Since then, I’ve relaxed. Before, I was anxious about every single accident in the house and I was putting way too much pressure on her to be house-trained, to walk perfectly on the lead, etc... (post was too long)
You’d expect them to be calm, but not at all! I think I’m doing alright as she’s becoming more settled and manageable, but I’ve got a real case of the puppy blues...
I’m feeling so anxious. I’m overthinking everything for no reason even though things are actually going quite well. Anyway, I know it’ll pass... :)
So glad to see I’m not the only one feeling this way...
I’ve read through all your posts and it’s really brought back memories for me :-)
For a while, I felt completely overwhelmed with my puppy too.
You only need to do a quick search for "puppy blues" to see just how common it is, and it’s funny because you notice the same patterns among everyone affected: we’ve waited a long time, we’ve overthought every little detail, we’ve set the bar really high and then, when the puppy arrives, we start pouring all our time and energy into them... It’s a bit of a perfectionist thing, really. And yes, it does pass quite quickly!
Hi Cindouy,
When she’s an adult, or even a little old lady, you’ll probably laugh about all her puppy antics :D When I think back to my own boy who I lost at 18, I smile at all the mischief and destruction he caused when he was a youngster. He once stripped the inside of a car lol—the roof lining and sun visors were completely gone.
Hang in there and stay patient; before long she’ll be a brilliant girl and you won’t be able to imagine life without her ;)
I'd just like to add one little thing. When you’ve been wanting a dog for months or even years, you tend to romanticise what life together will be like... You see everyone else out with their pooches and imagine it’ll be exactly the same for you, without realising that those very same people have struggled, or are perhaps still struggling! Anyway, don’t put too much pressure on yourself... Get out and about, take your girl with you to town, to the park, and so on...

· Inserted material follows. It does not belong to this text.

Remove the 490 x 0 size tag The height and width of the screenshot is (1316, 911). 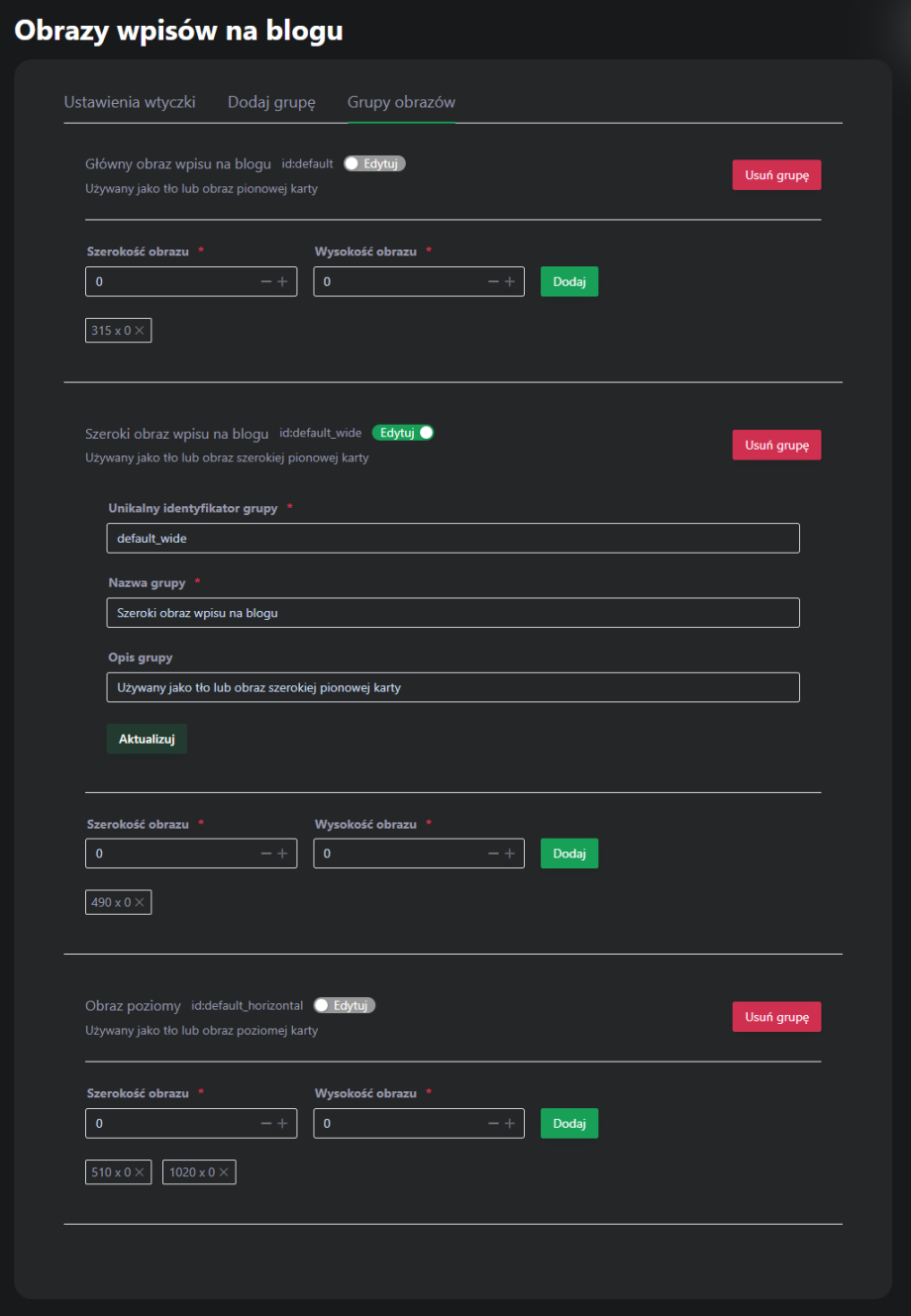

But hang in there! It’ll get better! Well, maybe not straight away – you’ve still got the teenage phase to get through – but in a year or two, things should be much easier! XD
Oh, that is so true! Seeing people out walking their dogs makes you so jealous; you just don't imagine all the training it took, the time involved, and all the mischief they got up to!

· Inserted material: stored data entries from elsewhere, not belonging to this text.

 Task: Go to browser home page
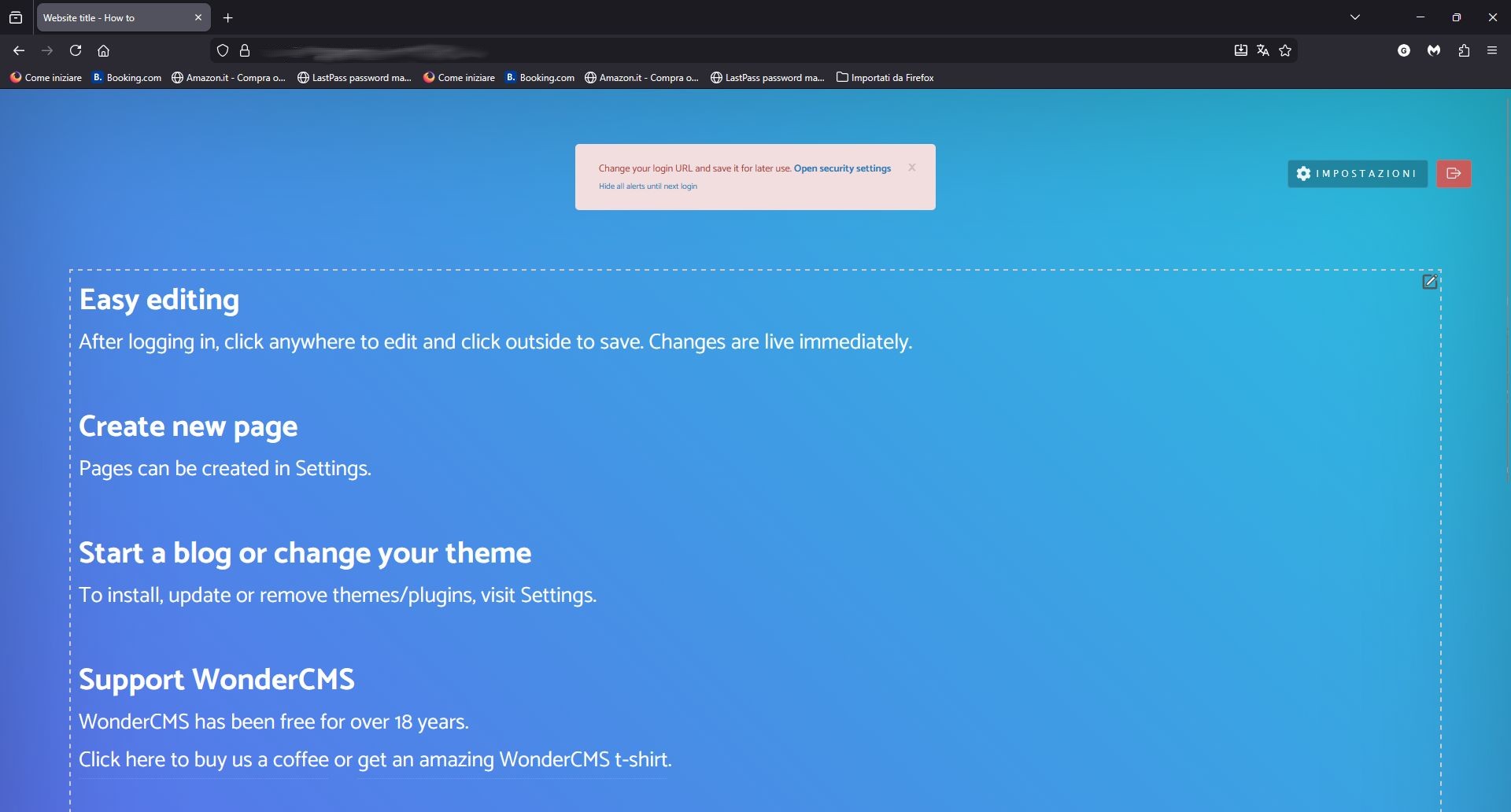(x=103, y=50)
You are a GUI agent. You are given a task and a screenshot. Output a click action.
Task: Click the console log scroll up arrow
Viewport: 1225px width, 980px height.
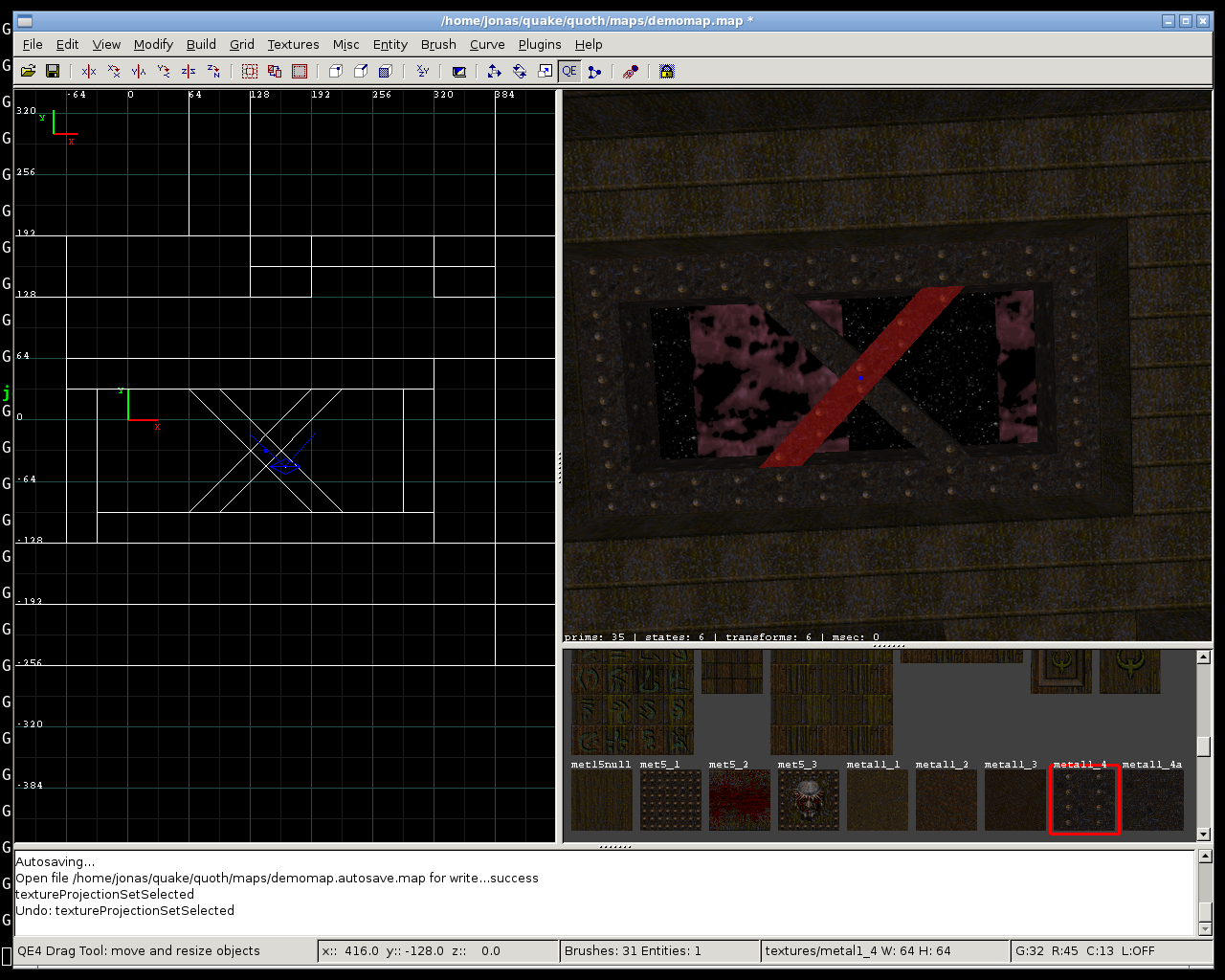[1205, 857]
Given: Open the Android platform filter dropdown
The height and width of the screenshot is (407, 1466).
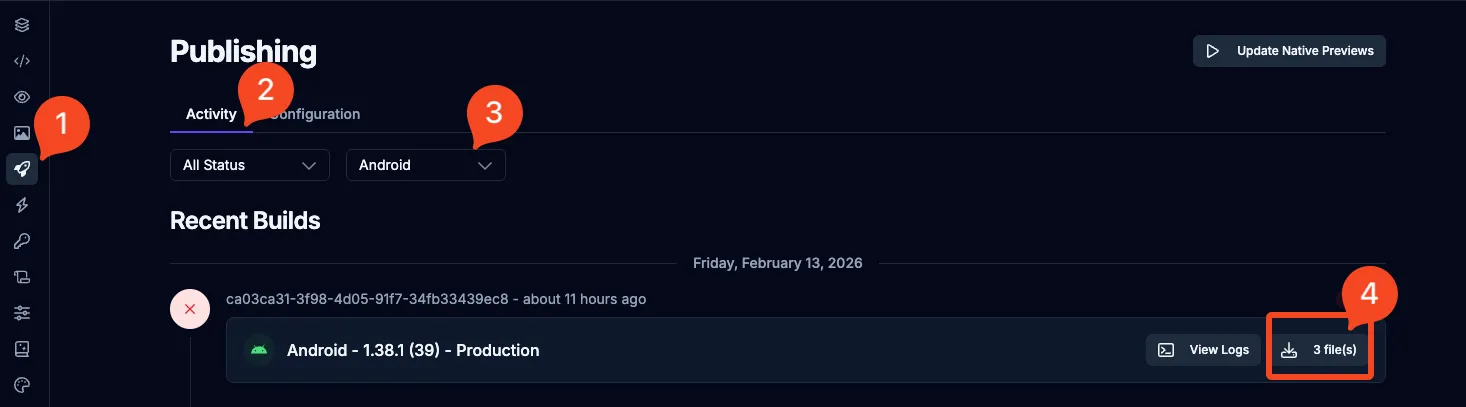Looking at the screenshot, I should pos(425,165).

But hang in there! It’ll get better! Well... maybe not straight away, you’ve still got the "teenage" phase to deal with, but in a year or two things should be much better! XD
@SolenneB, you remind me of my gran (er... no offence intended! ^^) who said to my aunt—who was having a complete meltdown after my uncle adopted a puppy without mentioning it first (it was a last-minute rescue): "Oh, don't you worry, the accidents and the chewing will be a thing of the past in 6 or 8 months"... You should have seen my aunt’s face, I thought she was going to faint
😁
@Cindouy: no one is ever really immune to that phase. My other half and I, even though we’re old hands with cats, also went through a bit of a low patch when we got our two kittens. Between the fact that we couldn’t get near them because they were so skittish and the way they’d be tearing around every night between 4 and 6 am, we had some really tough moments. I also kept telling myself it wasn’t normal that I wasn’t bonding with them... But then, bit by bit, the interactions grow, the animal matures, their personality starts to shine through, you start to understand and get to know each other, and the relationship really takes root. Personally, I find it even stronger because it’s something that develops over time.